*** Opening of Passage for review ***

North American Landscape Evolution: Insights from Stratigraphy,
Thermochronology and Geomorphology
Abstract
Reconstructing patterns of topographic evolution is key to our
understanding of the various processes responsible for landscape
development. Suites of existing geodynamic models suggest the North
American landscape has been influenced by a history of evolving dynamic
support. This study investigates the extent to which this process has
played a role in generating the elevation and long-wavelength
topographic relief observed. Review of studies investigating
distribution of magmatism, marine sedimentary rocks, sediment flux,
thermochronology models, paleoaltimetry and geomorphic analyses all
point towards a staged uplift history of North America since the Late
Cretaceous. Another way to investigate regional uplift is to use
deposits of known age, containing paleo-water depth indicators, as a
datum against which post-depositional uplift can be measured.

*** Close of Passage for review ***
*** Opening of Dataset ***

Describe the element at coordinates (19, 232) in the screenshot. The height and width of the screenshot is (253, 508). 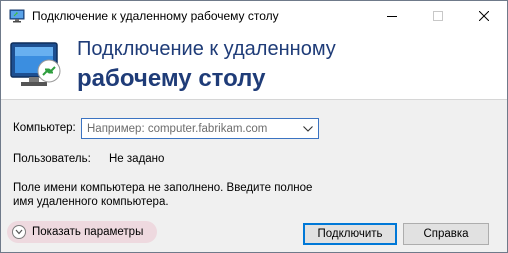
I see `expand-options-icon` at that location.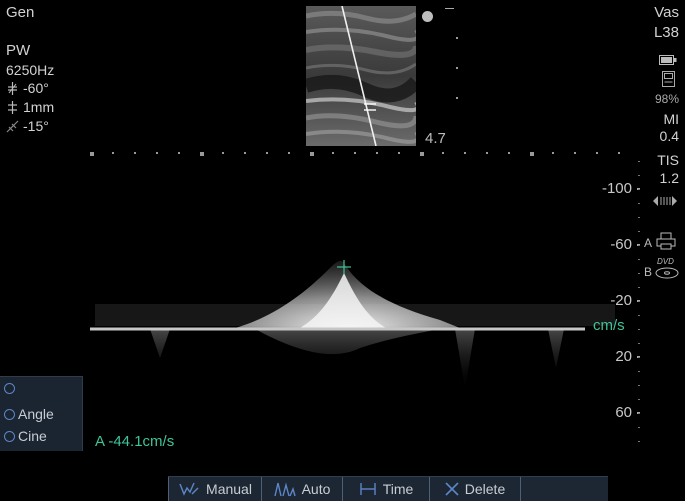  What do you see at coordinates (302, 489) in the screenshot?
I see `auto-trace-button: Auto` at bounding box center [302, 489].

*** Close of Dataset ***
*** Opening of Dataset ***

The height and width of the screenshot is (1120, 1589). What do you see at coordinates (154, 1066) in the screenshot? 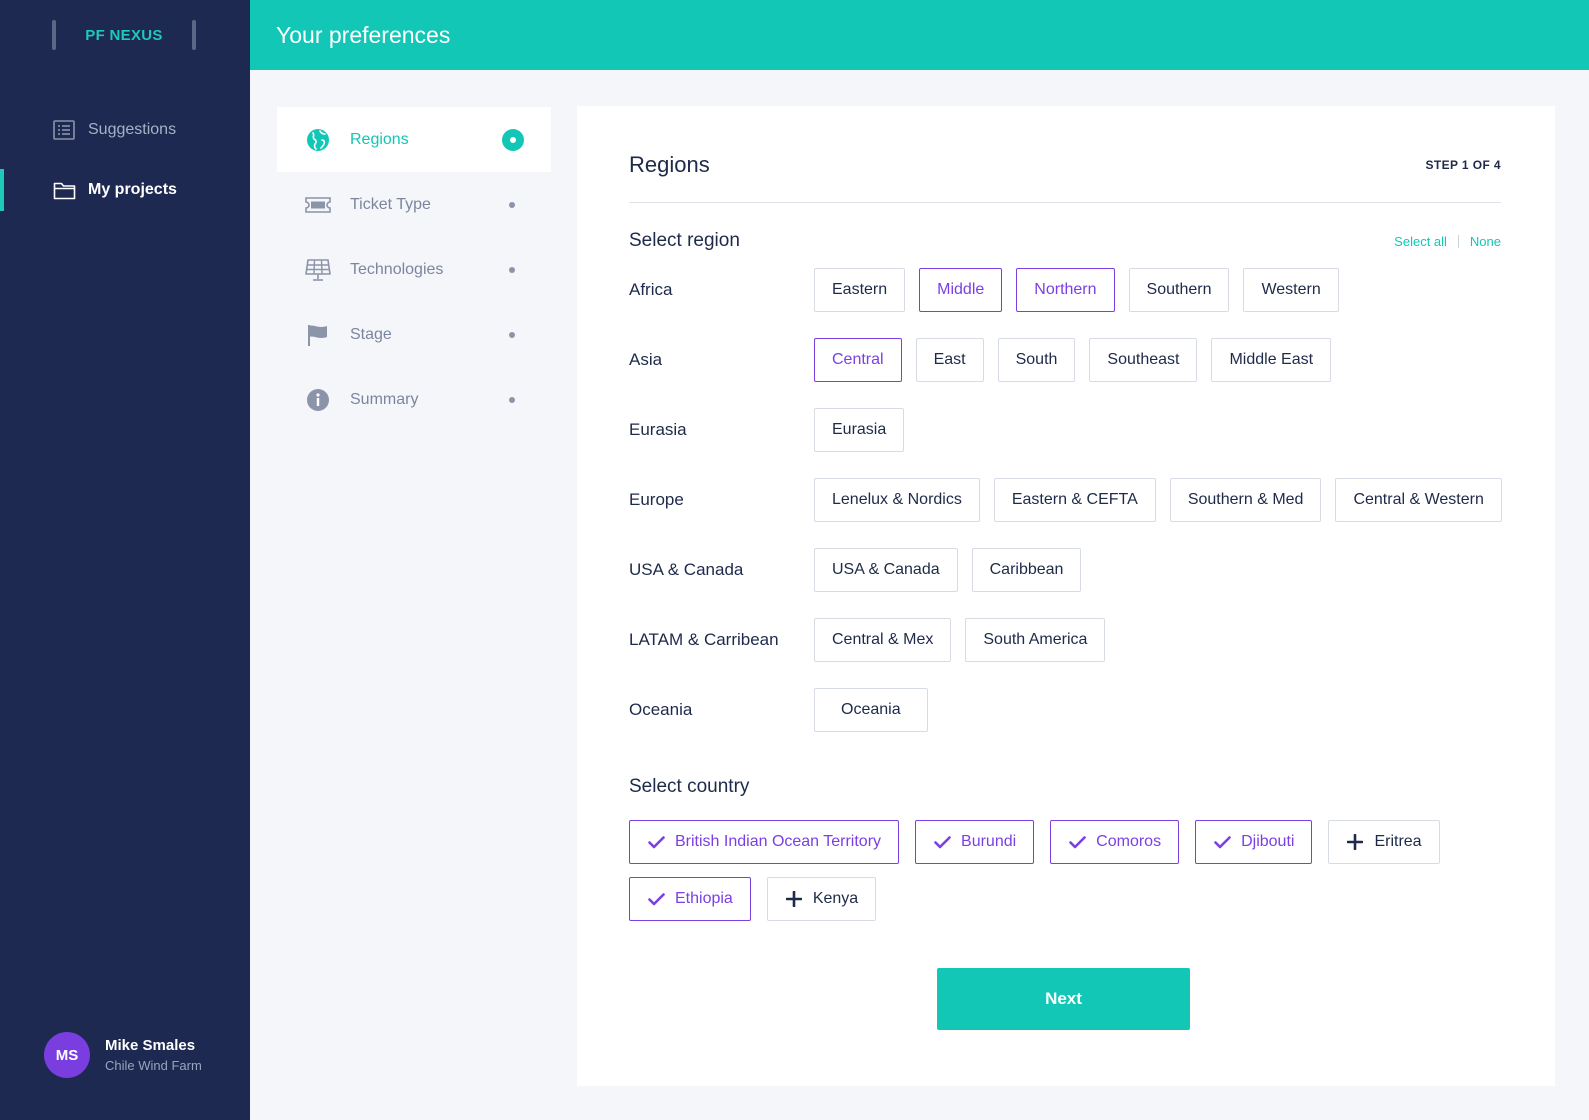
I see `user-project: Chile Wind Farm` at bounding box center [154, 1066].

*** Close of Dataset ***

**Task instructions**
A. Answer these questions from the abstract on North American landscape evolution:
(i) What do suites of existing geodynamic models suggest has influenced the North American landscape?
(ii) Since when do the reviewed studies point toward a staged uplift history of North America?
(iii) What kind of deposits can serve as a datum for measuring post-depositional uplift?
B. Please continue the abstract on North American landscape evolution, starting right after its last sentence.

**Expected results**
A.
(i) A history of evolving dynamic support.
(ii) Since the Late Cretaceous.
(iii) Deposits of known age that contain paleo-water depth indicators.

B.
Compilations of paleobathymetry from interpreted biostratigraphic and
stratigraphic markers, compared to their present-day elevations, are
therefore exploited to give detailed geologic constraints on surface
uplift. Our results indicate > 2 km of long-wavelength
differential uplift has developed in the continental interior during the
Cenozoic. In conjunction with these datasets, the uplift history of
North America can be calculated by considering the geomorphic evolution
of continental drainage. Results of a calibrated inverse stream-power
model are presented, where > 4000 river longitudinal
profiles are used to calculate best-fitting smooth spatio-temporal
histories of uplift rate. The resulting model also points towards a
staged uplift history in most regions of high elevation. Evaluation of
results using the biostratigraphic and stratigraphic databases shows the
model is broadly consistent with the geological record. As a further
validation of the inversion we present a continental landscape evolution
model, fed with the uplift history and erosional parameters from the
inversion. This outputs elevation, discharge, denudation and sedimentary
flux histories that are consistent with our inverse modeling schemes and
compiled datasets of sediment flux and low temperature thermochronology.
Data and modeling results are in agreement with geodynamic models
predicting > 1 km dynamic support of the North American
continent.